1991 Liège–Bastogne–Liège

Race details
- Dates: 21 April 1991
- Stages: 1
- Distance: 267 km (166 mi)
- Winning time: 7h 15' 00"

Results
- Winner / Moreno Argentin (ITA) / (Ariostea)
- Second / Claude Criquielion (BEL) / (Lotto)
- Third / Rolf Sørensen (DEN) / (Ariostea)

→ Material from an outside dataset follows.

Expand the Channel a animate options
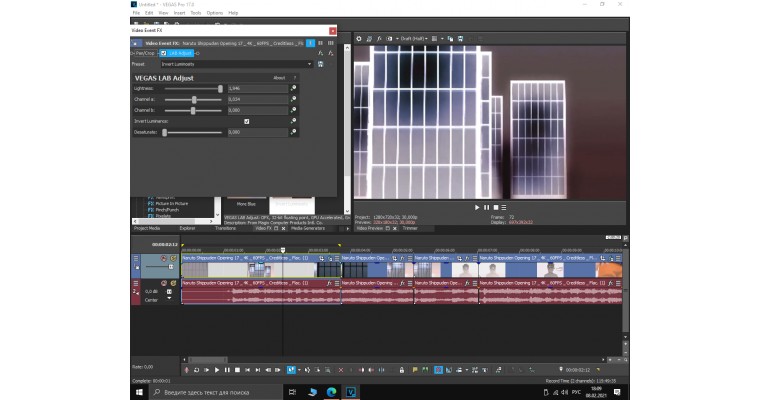(293, 99)
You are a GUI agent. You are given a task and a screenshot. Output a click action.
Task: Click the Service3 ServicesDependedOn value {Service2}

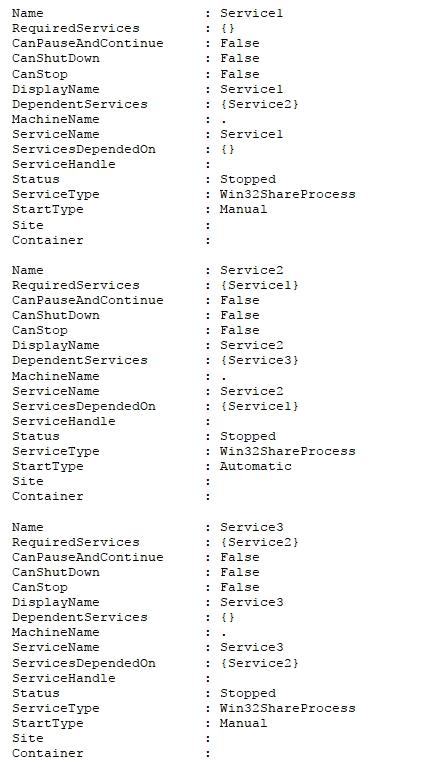259,663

= 1991 Liège–Bastogne–Liège =

The 1991 Liège–Bastogne–Liège was the 77th edition of the Liège–Bastogne–Liège cycle race and was held on 21 April 1991. The race started and finished in Liège. The race was won by Moreno Argentin of the Ariostea team.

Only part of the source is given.